I was a student at BYU when I started really struggling with anxiety and depression. I stopped being able to go to classes or work (I worked at the MOA cafe) because I was having such a hard time. I also stopped turning in assignments. I pretty much became a hermit. I couldn’t even go to the grocery store without having a panic attack. It took me awhile to finally reach out to the University Accessibility Center to try and clean up the mess I had made of my semester. They asked me for a note from my doctor with my medical information which I assume included my diagnoses, and then had me contact my professors. For the most part, I had a good experience with the way my professors reacted. The general answer that I received was that they would give me an incomplete and then I would have a year to turn in all the things that I had missed. One of my professors, however, did not give me that option. He said “I don't know what we can do to improve your grade enough to make it worth your time and to fix your GPA.” This was obviously not what I wanted to hear and caused me to really break down.

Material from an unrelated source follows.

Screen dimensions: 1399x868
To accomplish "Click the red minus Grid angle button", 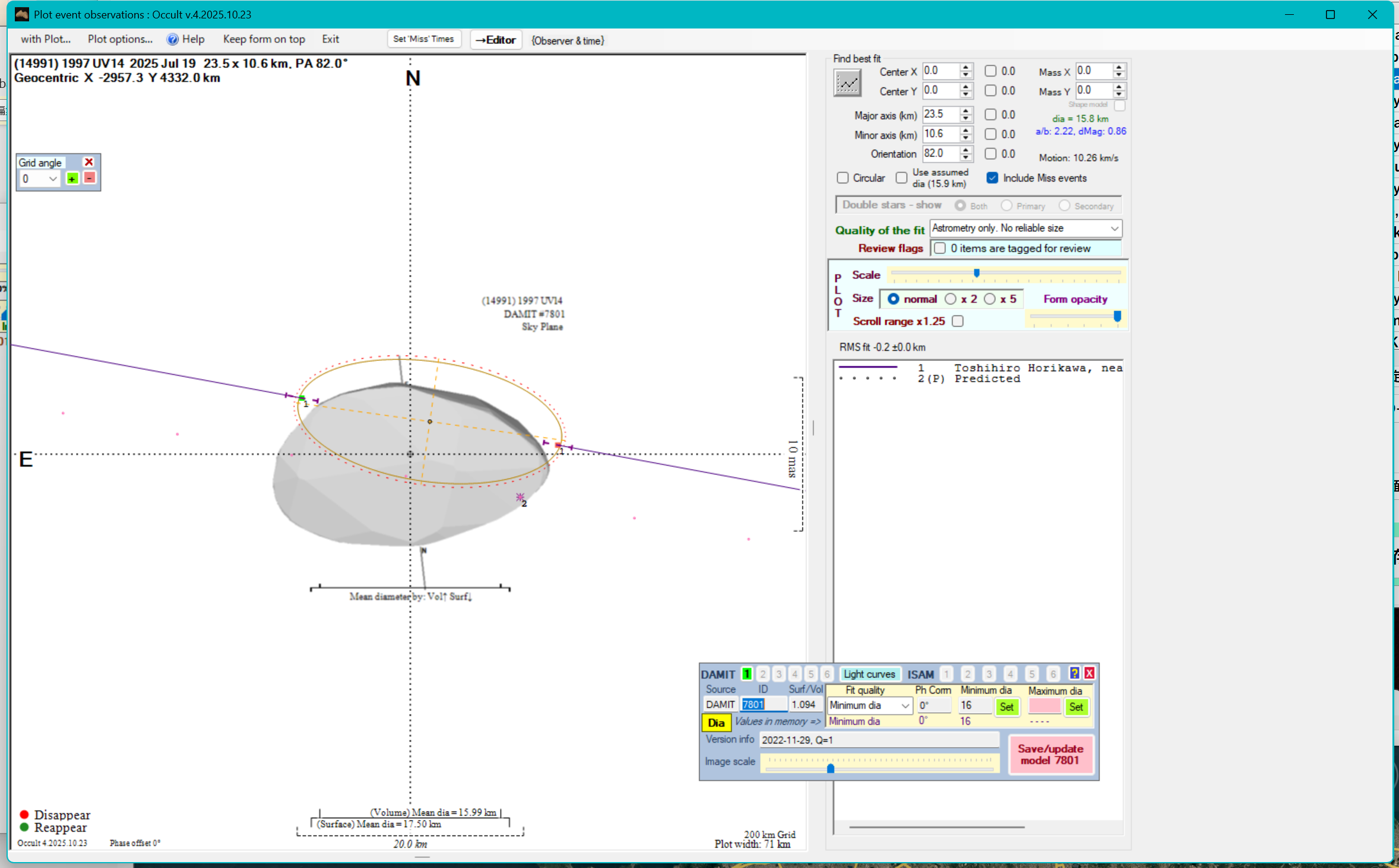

From that point on I just continued to deteriorate. I did not get the forms filled out in order to get the incompletes in my other classes. I stopped communicating with the University Accessibility Center entirely, and my mom ended up having to do all the work of un-enrolling me from school. It took me years to finally try and figure things out with my transcript. At that point, I had become a mother to two toddlers, and wanted to do online school. BYUI was my best option. However, my transcript at BYU had been mangled by that last semester. Five F’s. Just thinking about it caused me to have panic attacks. But I eventually gathered enough courage to contact the University Accessibility Center. They told me that it was possible for me to retroactively withdraw from the classes I had failed that semester, and directed me to the Petitions Office. I sent in my petition, explaining the circumstances surrounding that gosh-awful semester. They accepted it and my transcript was repaired. From there, I applied to transfer to BYUI.
Altogether, I had an acceptable experience with the way BYU handled my struggles with mental illness. I was lucky. I only had one professor that pushed back when I asked for help. But I wish that all of my professors would have recognized that my truancy and incomplete assignments were a red flag and reached out to me. But the University Accessibility Center did their job. I do wish they had followed up with me. I was suicidal, and I stopped communicating with them and with my professors. I did not get the paperwork turned in that I needed to. For all they knew, I could have been in a lot of danger. If they had reached out to me to try and help me continue working towards getting incompletes in my classes, that could have changed my experience completely. More reaching out is a huge way BYU could improve, I think. Also, I think it would have been helpful if they had assigned a BYU therapist to my case to make sure I was doing ok. I think what they did was the minimum, which was helpful, but not helpful enough.